Return of the Lemhi-Shoshone sign now

Return of the Lemhi-Shoshone, Sacajawea's People.
On February 12, 1875, President Grant established a 100 square mile executive order reservation for the Lemhi people (Sacajaweas people) in the Lemhi Valley. Known as the Lemhi Valley Indian Reservation, the executive order established the reserve for "the exclusive use of the mixed tribes of Shoshone, Bannock, and Sheapeater Indians.

Mormon missionaries who came to the Salmon River Valley in 1855 were the first non-Indians to establish a sustained relationship with the Salmon River Indian people. Approximately twenty-seven Mormon men left the Salt Lake Valley on May 18, 1855. The party reached Fort Lemhi on May 27, and they selected a permanent site for their mission on June 15, 1855. The mission, named Fort Lemhi, was located approximately two miles north of present-day Tendoy, Idaho. The word "Lemhi" was associated with King Limhi who was one of the kings cited in the Book of Mormon. In Mormon scripture, King Limhi organized an expedition that lasted twenty- two days--the same duration it required the Mormon missionaries to reach the Salmon River Country. Consequently, they named their mission after King Limhi, and, in time, Limhi became Lemhi.

Almost from the outset, however, the government and local residents began efforts to rescind the executive order reservation. They ultimately succeeded in 1905, and in 1907 the Lemhi began what many have called the "Lemhi Trail of Tears," which saw their forced removal from their ancestral homelands to the Fort Hall Indian Reservation.

◆ **Supplied material**:
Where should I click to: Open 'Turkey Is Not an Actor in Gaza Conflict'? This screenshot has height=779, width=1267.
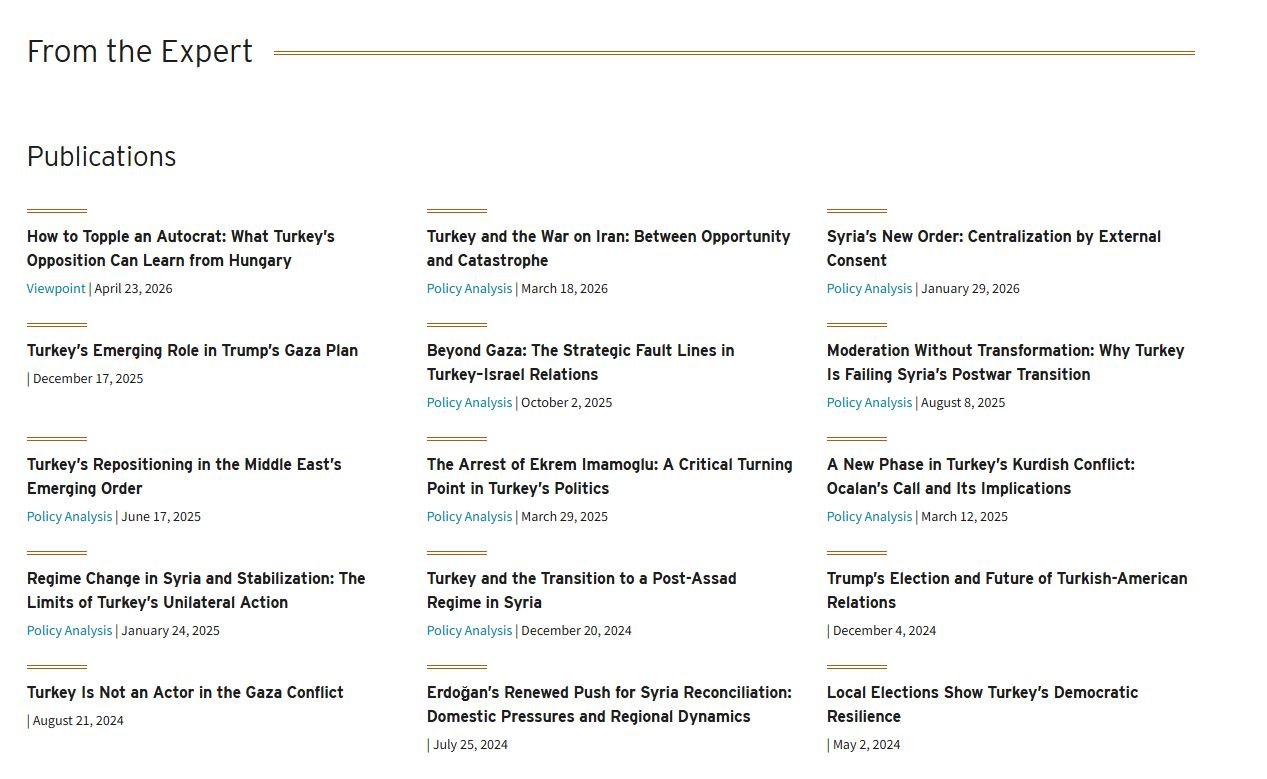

◆ **Problem statement**: Please pick up the piece on the Lemhi-Shoshone and their reservation and carry it on from its final sentence.

◆ **Response to the exercise**:
Banished from their homeland in 1907 and seeking to return ever since, the Lemhi people create a dilemma for the nation. As it prepares to commemorate the Bicentennial of the Lewis and Clark Corps of Discovery, the United States needs to reassess its commitment to the Lemhi people, to Sacajawea's people. The obligation the nation acknowledges toward wolf and salmon recovery efforts is dwarfed by the responsibility it faces in treating fairly the people who played such a crucial role in advancing the success of the Lewis and Clark Expedition.

The Fort Lemhi Indian Community continue to push their case for restoring federal recognition to the Lemhis. Since its establishment in 1978, the Bureau of Acknowledgment and Research, an agency of the BIA, has received recognition petitions from approximately 325 Indian tribes nationwide seeking federal recognition.

To date, fewer than twenty of the 325 tribes have won recognition. These are not good odds for the Lemhis, and as the nation prepares to celebrate the bicentennial of the Lewis and Clark Expedition, it is difficult to consider how the country can celebrate the Corps of Discovery while such a debt to Sacajawea and her people remains such a scandal.

Who are the Lemhi and where is their home? Lemhis are Agaidikas, Tukudikas, and Bannocks and their home is in the Lemhi Valley of Idaho in the Salmon River drainage.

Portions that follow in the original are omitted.